Baden-Württemberg

„Entlastungsallianz“ in Baden-Württemberg: Wie Expertengremien den Bürokratieabbau forcieren wollen


„Entlastungsallianz“ in Baden-Württemberg

Die von der Landesregierung eingesetzte sog. Entlastungsallianz Baden-Württemberg, die mit neun Expertengruppen seit Ende 2023 tätig ist, will den bürokratischen Aufwand für Bürger, Unternehmen und die Verwaltung deutlich reduzieren. Dazu hat sie bereits drei „Entlastungspakete“ geschnürt. Doch neben viel Lob gibt es auch heftige Kritik an Zielen und Maßnahmen der Entlastungsallianz.

In der Entlastungsallianz für Baden-Württemberg erarbeiten seit November 2023 Verwaltungen, Verbände sowie interne und externe Experten gemeinsam praxistaugliche, funktionierende Lösungsvorschläge zum Bürokratieabbau. Bei den Experten handelt es sich um Mitglieder der Ministerien des Landes sowie der Kommunal-, Finanz- und Wirtschaftsverbände. Im Fokus stehen dabei nicht nur interne Maßnahmen für staatliche und kommunale Behörden, sondern auch Regelungen, welche die Bürger und die Privatwirtschaft betreffen. Dazu wurden neun Facharbeitsgruppen (FAG) gebildet, von der FAG Verwaltungsorganisation über die FAG Planen und Bauen bis hin zur FAG Umwelt oder FAG Mobilität.

Bereits drei Entlastungspakete

Seit Februar 2024 liegt ein erstes Entlastungspaket mit rund 20 Maßnahmen vor. Ein zweites Entlastungspaket vom Juli 2024 enthält weitere 100 Maßnahmen. Durch das seit Anfang Dezember 2024 vorliegende dritte Entlastungspaket der Entlastungsallianz mit über 50 Einzelmaßnahmen werden, so der Wortlaut der Landesregierung, „weitere substantielle Entlastungen für Bürger, die Verwaltung und vor allem die Wirtschaft auf den Weg gebracht“.

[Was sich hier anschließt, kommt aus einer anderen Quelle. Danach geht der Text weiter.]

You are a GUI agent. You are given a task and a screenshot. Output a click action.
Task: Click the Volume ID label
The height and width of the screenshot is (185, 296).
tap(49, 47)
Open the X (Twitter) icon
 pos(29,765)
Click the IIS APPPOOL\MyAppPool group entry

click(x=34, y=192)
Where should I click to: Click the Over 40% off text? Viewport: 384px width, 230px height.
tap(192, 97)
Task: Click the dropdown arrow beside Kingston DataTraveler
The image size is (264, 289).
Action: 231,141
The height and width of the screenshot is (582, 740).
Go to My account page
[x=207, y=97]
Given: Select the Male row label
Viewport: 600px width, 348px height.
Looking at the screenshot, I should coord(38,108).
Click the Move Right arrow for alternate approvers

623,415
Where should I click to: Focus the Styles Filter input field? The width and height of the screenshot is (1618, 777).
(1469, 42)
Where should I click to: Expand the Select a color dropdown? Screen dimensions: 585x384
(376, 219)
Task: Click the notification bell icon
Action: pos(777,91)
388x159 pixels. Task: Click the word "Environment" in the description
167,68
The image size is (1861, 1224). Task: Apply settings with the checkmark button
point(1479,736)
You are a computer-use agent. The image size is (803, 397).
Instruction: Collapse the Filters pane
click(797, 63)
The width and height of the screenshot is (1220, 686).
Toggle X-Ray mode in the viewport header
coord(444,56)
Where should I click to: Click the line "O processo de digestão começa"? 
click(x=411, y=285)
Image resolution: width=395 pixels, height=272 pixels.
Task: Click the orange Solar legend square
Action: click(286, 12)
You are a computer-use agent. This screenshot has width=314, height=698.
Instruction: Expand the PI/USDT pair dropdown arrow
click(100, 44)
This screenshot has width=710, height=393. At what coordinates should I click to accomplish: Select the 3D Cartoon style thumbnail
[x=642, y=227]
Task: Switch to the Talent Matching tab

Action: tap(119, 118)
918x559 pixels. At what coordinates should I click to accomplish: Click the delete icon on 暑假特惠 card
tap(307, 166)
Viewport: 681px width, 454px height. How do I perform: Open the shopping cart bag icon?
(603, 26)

Beschlüsse zur Verwaltungsmodernisierung

Welche Maßnahmen sollen konkret im Bereich der Organisation und Verfahren der öffentlichen Verwaltungen im Zusammenhang mit der Digitalisierung initiiert werden? Hierzu sehen die drei Entlastungspakete bislang unter anderem folgende Punkte vor:

  • Erleichterung der Verwaltungsdienste durch eine Reform der Schriftformerfordernisse bei Online-Verfahren sowie den systematischen Abbau durch ein erneutes Normscreening.
  • Verbesserung der Verständlichkeit von Behördenschreiben durch die Einführung der Software „TextLab“ in Landesbehörden. 
  • Vorrangige Veröffentlichung kommunaler Jahresabschlüsse, Haushaltspläne, Jahresabschlüsse und Beteiligungsberichte auf der Internetseite der Kommune. Die elektronische Veröffentlichung ersetzt die siebentägige körperliche Auslegung zur Einsichtnahme, womit der Aufwand für die Kommunen reduziert werden kann. Entsprechende Räumlichkeiten und ein Zugangsmanagement für die Auslegung zur Einsichtnahme sind dann nicht mehr erforderlich.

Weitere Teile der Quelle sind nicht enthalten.